The Language of AI Could Change How Humans Speak
Summary
Large language models (LLMs), trained predominantly on written and scripted speech from sources like textbooks, social media, movies, and television, capture only a narrow segment of human language. This limited training excludes the vast majority of unscripted, face-to-face conversations, which are crucial for human culture. Increased human interaction with AI-generated text risks altering our linguistic patterns and thought processes. Potential impacts include simpler expression and reduced courteousness; a 2022 study noted children using voice commands became curt. A University of Coruña study also found narrower sentence length and vocabulary in machine text, leading to constricted human communication and formulaic responses. Furthermore, LLMs can introduce confirmation bias by agreeing with absurd statements and foster impostor syndrome through hyperconfident tones, potentially distorting our worldview.
Key takeaway
For AI developers and ethicists designing conversational agents, understanding the subtle, long-term linguistic and cognitive impacts of LLMs is crucial. Your models' training data, if unrepresentative of natural human speech, can inadvertently foster curtness, narrow vocabulary, and confirmation bias in users.
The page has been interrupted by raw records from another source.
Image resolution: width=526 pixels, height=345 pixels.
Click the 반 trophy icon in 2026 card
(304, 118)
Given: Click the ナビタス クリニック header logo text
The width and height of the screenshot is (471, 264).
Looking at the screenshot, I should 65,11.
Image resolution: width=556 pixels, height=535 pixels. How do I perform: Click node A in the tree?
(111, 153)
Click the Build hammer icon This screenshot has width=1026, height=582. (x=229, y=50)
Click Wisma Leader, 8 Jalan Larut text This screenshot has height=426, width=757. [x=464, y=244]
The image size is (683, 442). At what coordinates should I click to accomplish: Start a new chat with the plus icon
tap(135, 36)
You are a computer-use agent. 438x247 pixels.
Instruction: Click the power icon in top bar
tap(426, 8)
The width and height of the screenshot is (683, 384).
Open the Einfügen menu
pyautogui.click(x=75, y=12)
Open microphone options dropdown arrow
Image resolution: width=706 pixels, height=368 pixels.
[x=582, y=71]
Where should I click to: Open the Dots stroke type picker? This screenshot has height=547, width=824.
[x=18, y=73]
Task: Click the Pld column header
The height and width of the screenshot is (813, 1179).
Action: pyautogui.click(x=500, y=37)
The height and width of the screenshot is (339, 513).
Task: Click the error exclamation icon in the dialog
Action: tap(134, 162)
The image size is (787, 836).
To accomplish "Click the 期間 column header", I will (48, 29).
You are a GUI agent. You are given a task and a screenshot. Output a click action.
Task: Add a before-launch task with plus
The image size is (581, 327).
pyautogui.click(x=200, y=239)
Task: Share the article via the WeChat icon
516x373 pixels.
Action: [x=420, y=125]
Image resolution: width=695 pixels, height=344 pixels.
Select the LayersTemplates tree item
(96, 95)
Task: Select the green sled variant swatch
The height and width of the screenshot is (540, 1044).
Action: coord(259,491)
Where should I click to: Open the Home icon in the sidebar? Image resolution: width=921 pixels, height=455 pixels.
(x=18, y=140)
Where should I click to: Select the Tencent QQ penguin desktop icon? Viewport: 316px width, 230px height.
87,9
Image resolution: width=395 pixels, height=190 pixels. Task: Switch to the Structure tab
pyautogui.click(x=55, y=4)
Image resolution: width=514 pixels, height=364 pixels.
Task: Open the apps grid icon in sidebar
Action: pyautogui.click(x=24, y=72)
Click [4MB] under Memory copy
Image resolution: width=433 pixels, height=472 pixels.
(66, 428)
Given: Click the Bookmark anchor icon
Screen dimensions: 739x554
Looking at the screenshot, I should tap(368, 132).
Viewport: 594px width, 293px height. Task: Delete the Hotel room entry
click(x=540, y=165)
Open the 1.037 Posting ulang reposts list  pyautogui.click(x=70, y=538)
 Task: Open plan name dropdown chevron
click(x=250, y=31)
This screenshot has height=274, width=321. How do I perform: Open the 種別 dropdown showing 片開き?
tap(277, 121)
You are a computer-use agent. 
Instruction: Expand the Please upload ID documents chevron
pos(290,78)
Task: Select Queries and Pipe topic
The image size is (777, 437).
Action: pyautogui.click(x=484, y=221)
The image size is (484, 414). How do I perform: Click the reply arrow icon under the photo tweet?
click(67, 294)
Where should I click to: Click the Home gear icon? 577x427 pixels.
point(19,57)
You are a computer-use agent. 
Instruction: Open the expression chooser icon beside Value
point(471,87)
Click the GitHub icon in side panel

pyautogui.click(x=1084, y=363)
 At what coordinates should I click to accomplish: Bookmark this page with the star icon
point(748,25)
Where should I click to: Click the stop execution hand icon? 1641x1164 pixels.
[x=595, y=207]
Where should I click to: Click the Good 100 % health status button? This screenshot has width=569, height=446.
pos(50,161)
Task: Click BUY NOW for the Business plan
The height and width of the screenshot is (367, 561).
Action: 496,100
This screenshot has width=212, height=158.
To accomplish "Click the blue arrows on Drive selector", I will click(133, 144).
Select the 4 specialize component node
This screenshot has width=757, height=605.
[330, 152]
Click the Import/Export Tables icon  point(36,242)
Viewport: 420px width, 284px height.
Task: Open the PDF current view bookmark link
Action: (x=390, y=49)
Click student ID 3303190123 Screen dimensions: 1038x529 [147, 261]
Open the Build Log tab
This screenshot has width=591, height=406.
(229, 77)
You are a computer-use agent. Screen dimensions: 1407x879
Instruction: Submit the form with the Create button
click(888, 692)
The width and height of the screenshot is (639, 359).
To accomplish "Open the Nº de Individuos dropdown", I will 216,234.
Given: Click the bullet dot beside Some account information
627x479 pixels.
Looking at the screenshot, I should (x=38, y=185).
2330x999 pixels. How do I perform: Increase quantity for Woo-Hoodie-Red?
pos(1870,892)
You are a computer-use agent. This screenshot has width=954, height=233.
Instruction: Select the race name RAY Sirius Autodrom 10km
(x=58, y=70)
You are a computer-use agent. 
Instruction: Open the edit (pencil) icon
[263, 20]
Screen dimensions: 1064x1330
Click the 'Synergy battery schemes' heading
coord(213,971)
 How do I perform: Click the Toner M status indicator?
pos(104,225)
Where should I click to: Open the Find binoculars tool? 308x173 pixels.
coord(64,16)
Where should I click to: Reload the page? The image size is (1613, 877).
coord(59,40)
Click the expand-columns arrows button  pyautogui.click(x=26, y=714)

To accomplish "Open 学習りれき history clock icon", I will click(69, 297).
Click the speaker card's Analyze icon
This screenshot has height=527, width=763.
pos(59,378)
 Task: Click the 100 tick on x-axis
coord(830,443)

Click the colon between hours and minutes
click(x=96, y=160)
Prioritize diversifying training datasets to include authentic, unscripted human dialogue to mitigate these risks and ensure AI promotes richer, more nuanced human communication.
Key insights
AI models, trained on limited linguistic data, risk subtly reshaping human communication and cognitive processes.
Principles
- AI training data directly influences human linguistic evolution.
- Unscripted human dialogue is critical for authentic expression.
- AI-generated content can create self-reinforcing linguistic feedback loops.
In practice
- Monitor AI's subtle influence on communication styles.
- Identify AI-driven confirmation bias in information consumption.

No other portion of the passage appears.